Abstract T-cell activation in the atherosclerotic plaque has been proposed to be a key event promoting lesion inflammation and destabilization. Although T cells and antigen-presenting cells are present in the plaque, it is unclear whether primary activation or secondary re-activation of T cells occurs in the lesion. We sought to quantify and characterize activated plaque T-cells in experimental atherosclerosis utilizing transgenic reporter mice of TCR-signalling (Nur77-GFP) or cytokine production (IFN-γ-YFP). As has been previously described, splenic Nur77hi T cells displayed markers consistent with a recently activated phenotype (PD-1+CD44+). Importantly, we observed very low levels of Nur77hi CD4+ or CD8+ T cells in the atherosclerotic aorta of Nur77-GFP-Apoe−/− mice compared to other tissues. In line with these findings, adoptive transfer of splenic Nur77-GFP CD4+ T cells to lymphodeficient atherosclerotic Rag1−/−Apoe−/− mice revealed markedly lower levels of Nur77hi T cells in plaque compared to lymphoid organs 10 weeks post-transfer, suggesting limited TCR-mediated activation in plaques.
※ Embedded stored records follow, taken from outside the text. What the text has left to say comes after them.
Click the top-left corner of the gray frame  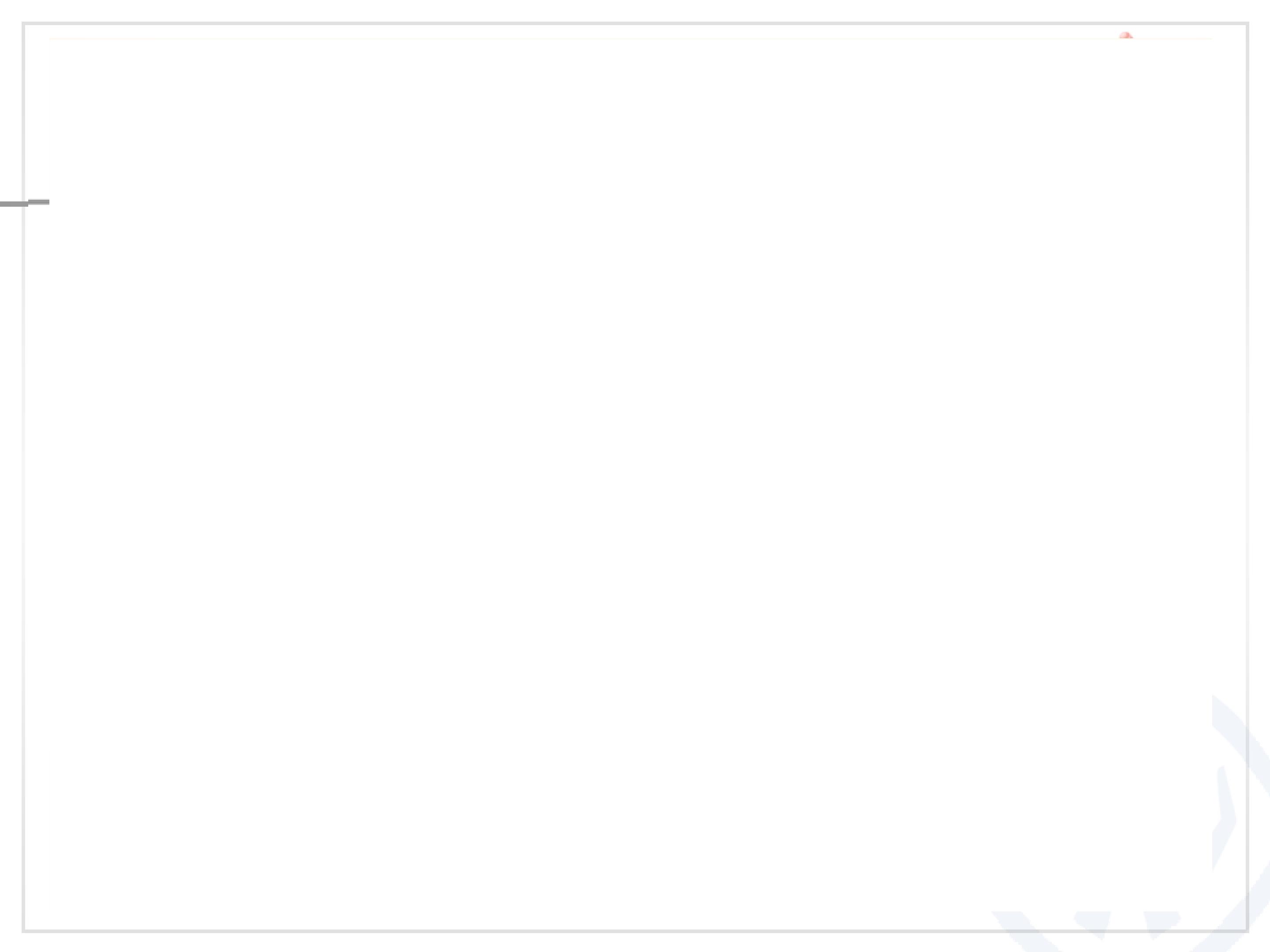tap(23, 23)
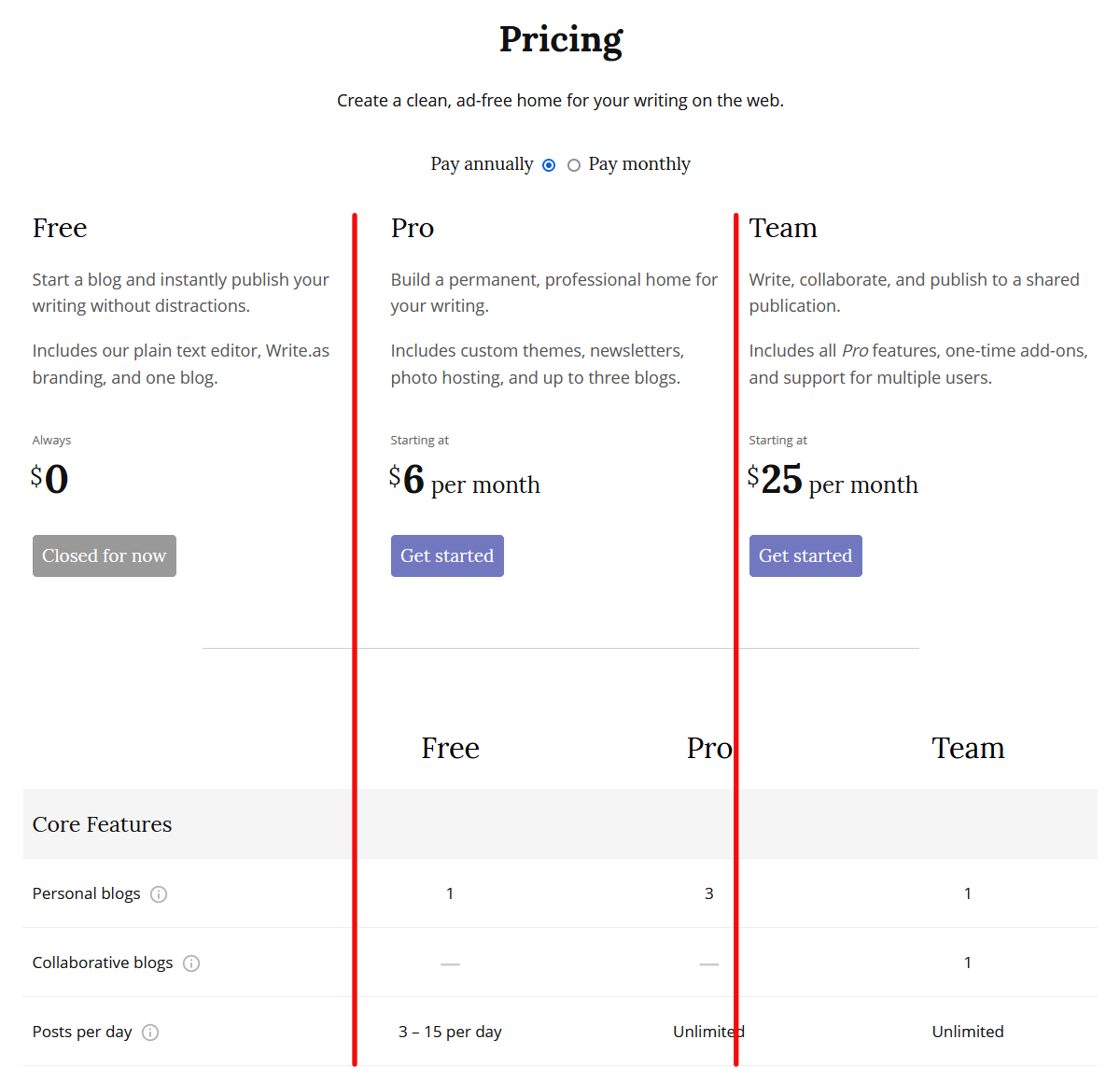Screen dimensions: 1120x1068
Task: Click the 'Closed for now' button
Action: pos(105,555)
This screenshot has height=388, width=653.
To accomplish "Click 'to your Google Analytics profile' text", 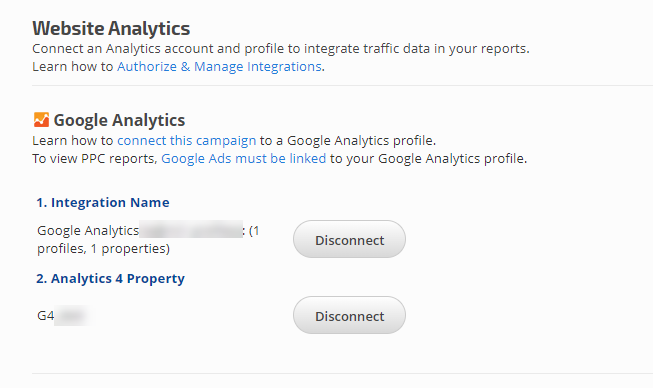I will click(x=429, y=159).
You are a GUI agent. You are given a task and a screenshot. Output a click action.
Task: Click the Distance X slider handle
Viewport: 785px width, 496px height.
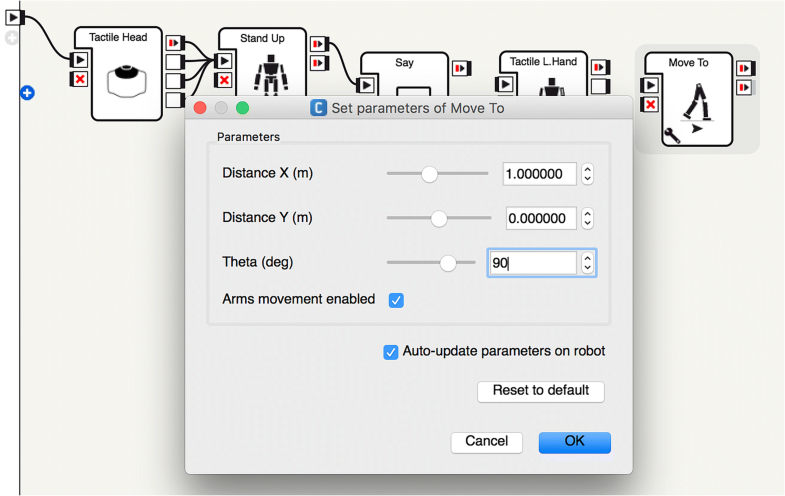click(x=429, y=174)
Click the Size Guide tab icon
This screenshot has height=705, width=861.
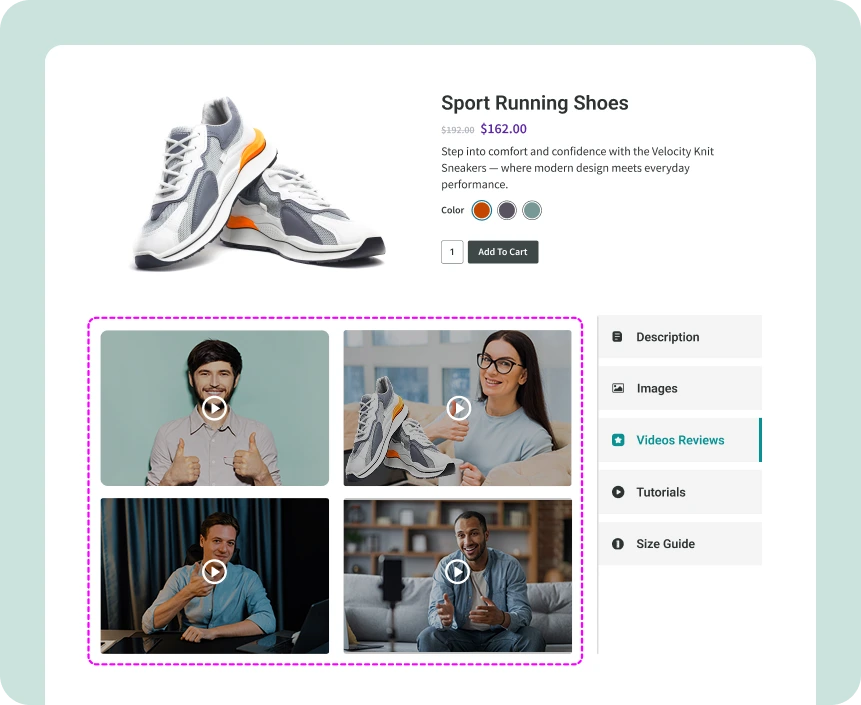coord(618,544)
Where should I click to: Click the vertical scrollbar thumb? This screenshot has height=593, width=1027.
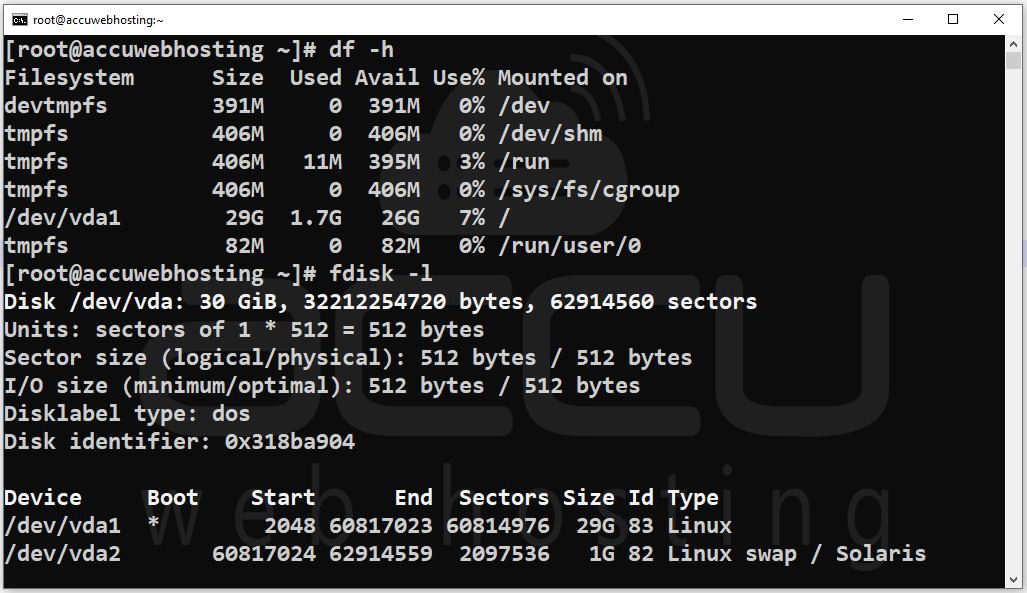click(x=1013, y=60)
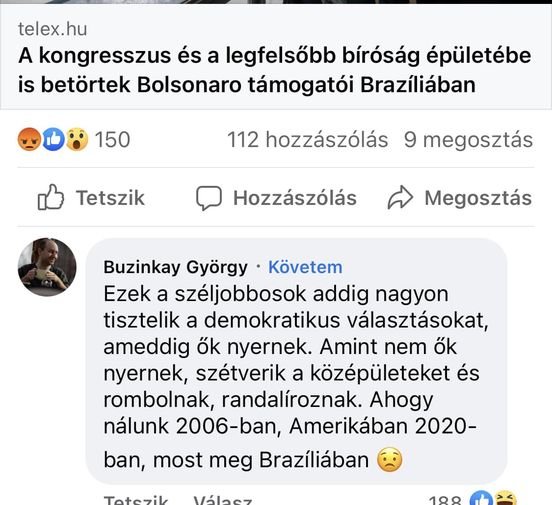The width and height of the screenshot is (552, 505).
Task: Select the comment text bubble
Action: tap(296, 361)
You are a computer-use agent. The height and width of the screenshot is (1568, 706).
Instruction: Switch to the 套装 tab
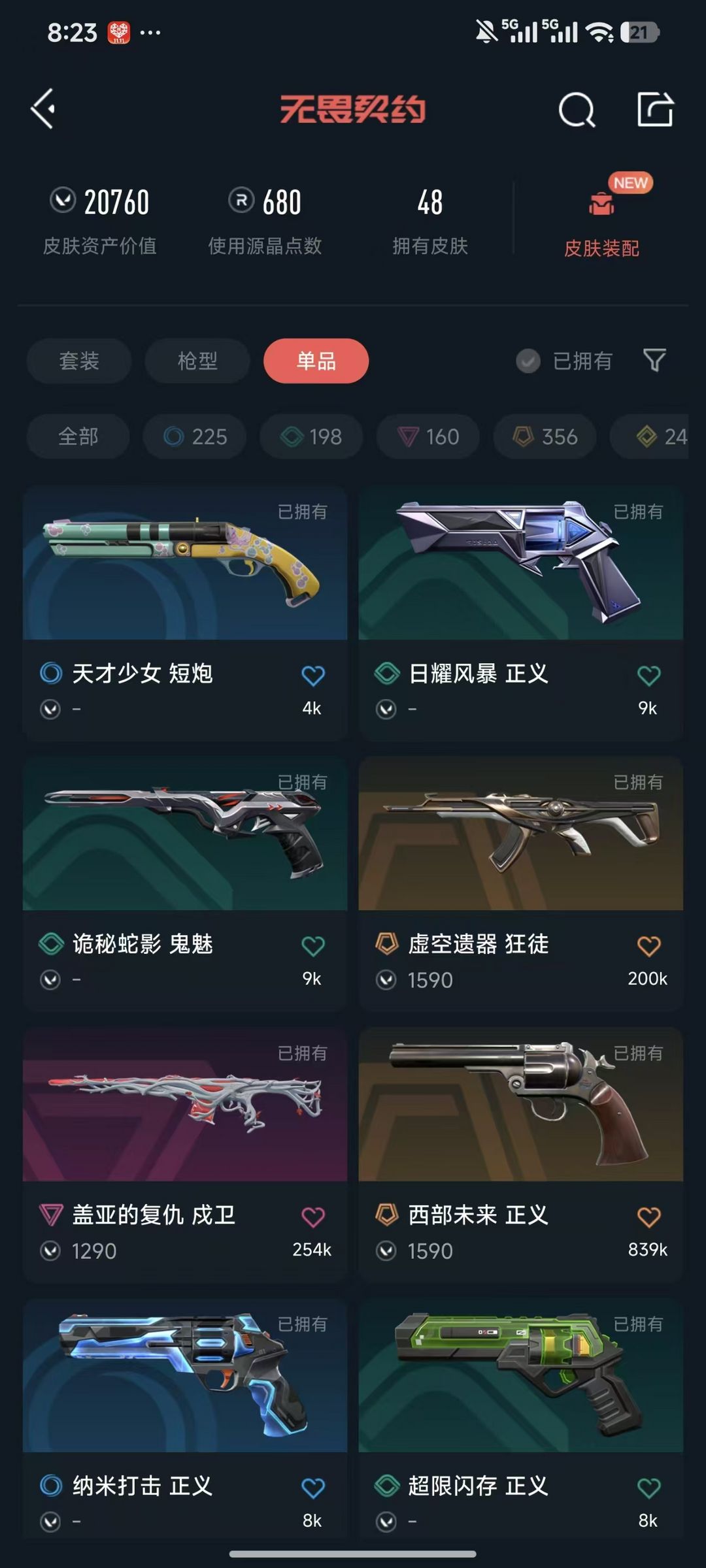pyautogui.click(x=79, y=361)
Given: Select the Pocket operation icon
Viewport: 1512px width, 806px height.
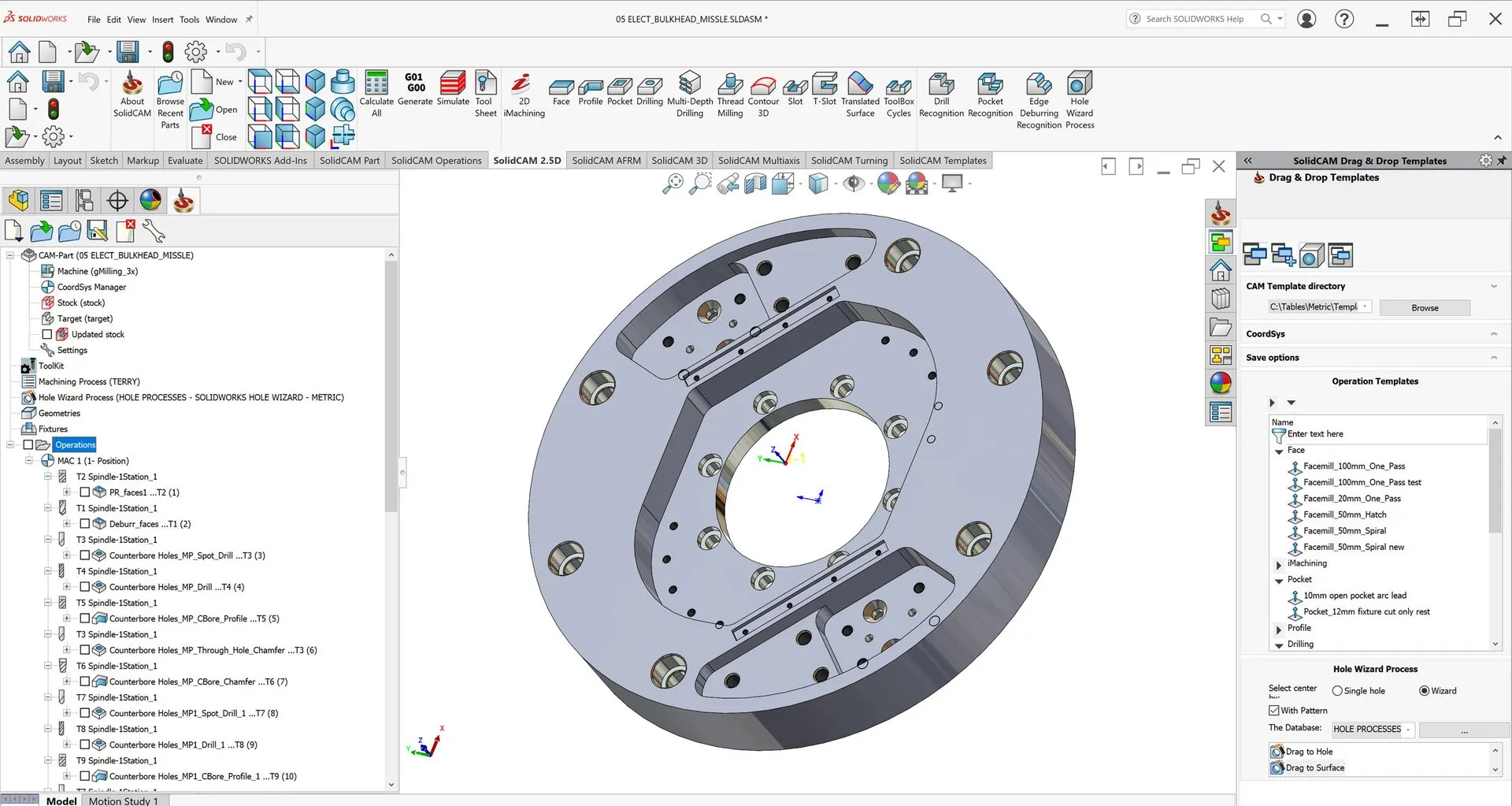Looking at the screenshot, I should click(x=620, y=86).
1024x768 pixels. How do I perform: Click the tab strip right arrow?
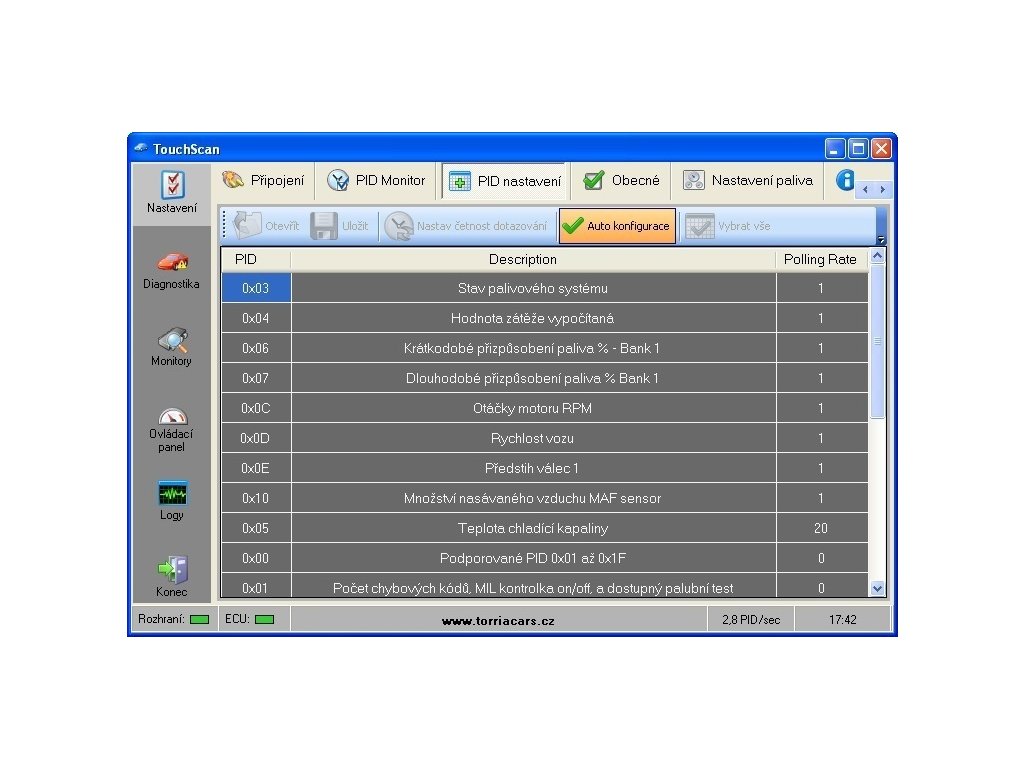(882, 189)
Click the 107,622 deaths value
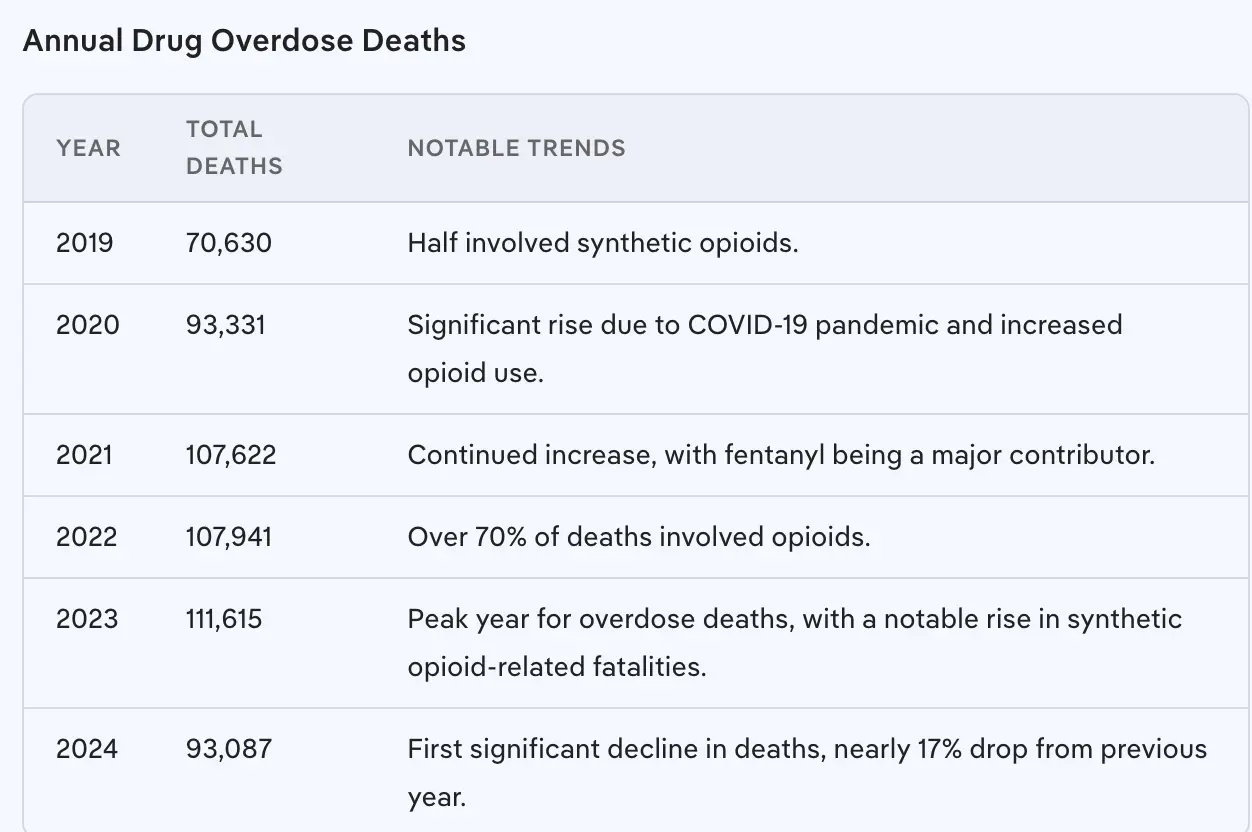Viewport: 1252px width, 832px height. [x=231, y=455]
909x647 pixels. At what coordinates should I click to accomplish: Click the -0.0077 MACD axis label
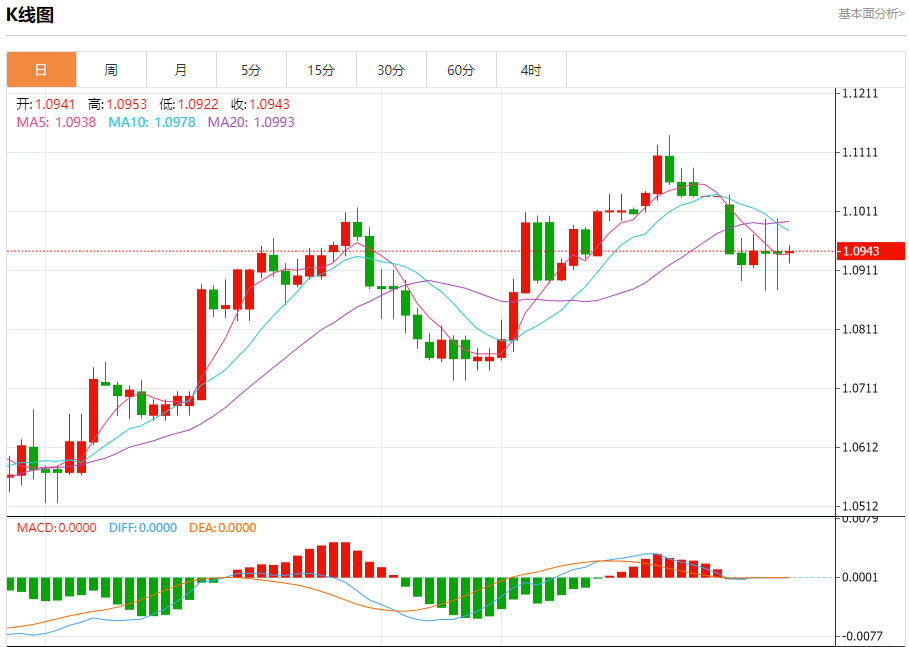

Conversely, analysis of atherosclerotic plaques from Apoe−/−IFN-γ-YFP reporter mice demonstrated robust IFN-γ production by CD4+ and CD8+ T cells. Altogether these results indicate that levels of cytokine release are above that of TCR-mediated T-cell activation, suggesting that antigen-driven activation of T cells in the plaque is not key for mediating T-cell driven atherosclerosis.